Deep ecology changes the starting point of the ethics discussion. Instead of asking, “How can humans use the environment more wisely?” it asks, “What would it mean to live as part of the environment rather than above it?” That shift matters because it turns environmental protection into a moral issue, not just a policy or efficiency issue. It also connects environmental harm to values, habits, and worldviews, not just to pollution numbers or resource shortages.
Naess also helped draw a line between shallow ecology and deep ecology. Shallow ecology focuses on conservation because healthy ecosystems support human life, health, and economic stability. Deep ecology goes further and says ecosystems, species, and natural processes have intrinsic worth. That means a forest is not just a stockpile of timber, and a wetland is not just land waiting to be developed.
In ethics class, this term usually shows up when you compare environmental arguments. If a policy protects a habitat only because it improves human recreation or future profits, that is closer to anthropocentrism.

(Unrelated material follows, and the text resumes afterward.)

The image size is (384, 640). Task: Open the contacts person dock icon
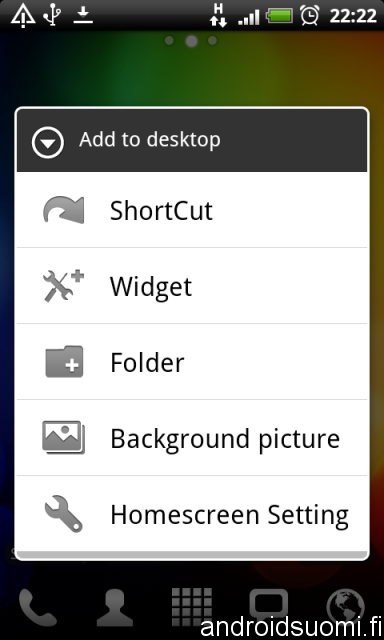point(115,607)
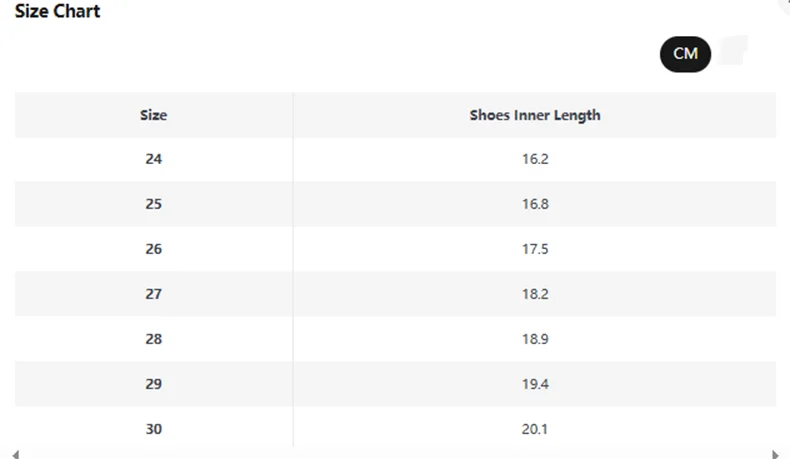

If a policy protects the habitat because the ecosystem itself has moral standing, that reflects Naess’s deeper ecological view. His work is one of the clearest ways to see how ethics can move from human-centered reasoning to ecocentric reasoning.
Arne Naess matters because he gives you a clean framework for analyzing environmental ethics, especially when a case forces you to weigh human benefit against the value of the natural world. A landfill proposal, logging plan, dam project, or oil pipeline can look very different depending on whether you approach it from anthropocentrism or deep ecology.
His ideas also help you explain why two people can agree that the environment matters and still disagree about what should happen. One person may support conservation because it protects clean water, jobs, or public health. Another may oppose the same project because it violates the intrinsic worth of a species or ecosystem. Naess gives you the language to name that deeper disagreement.
He also connects directly to sustainability and intergenerational justice. If you think future people deserve a livable planet, you are already moving beyond short-term profit. Naess pushes that thought further by asking whether the nonhuman world itself deserves respect now, not only later.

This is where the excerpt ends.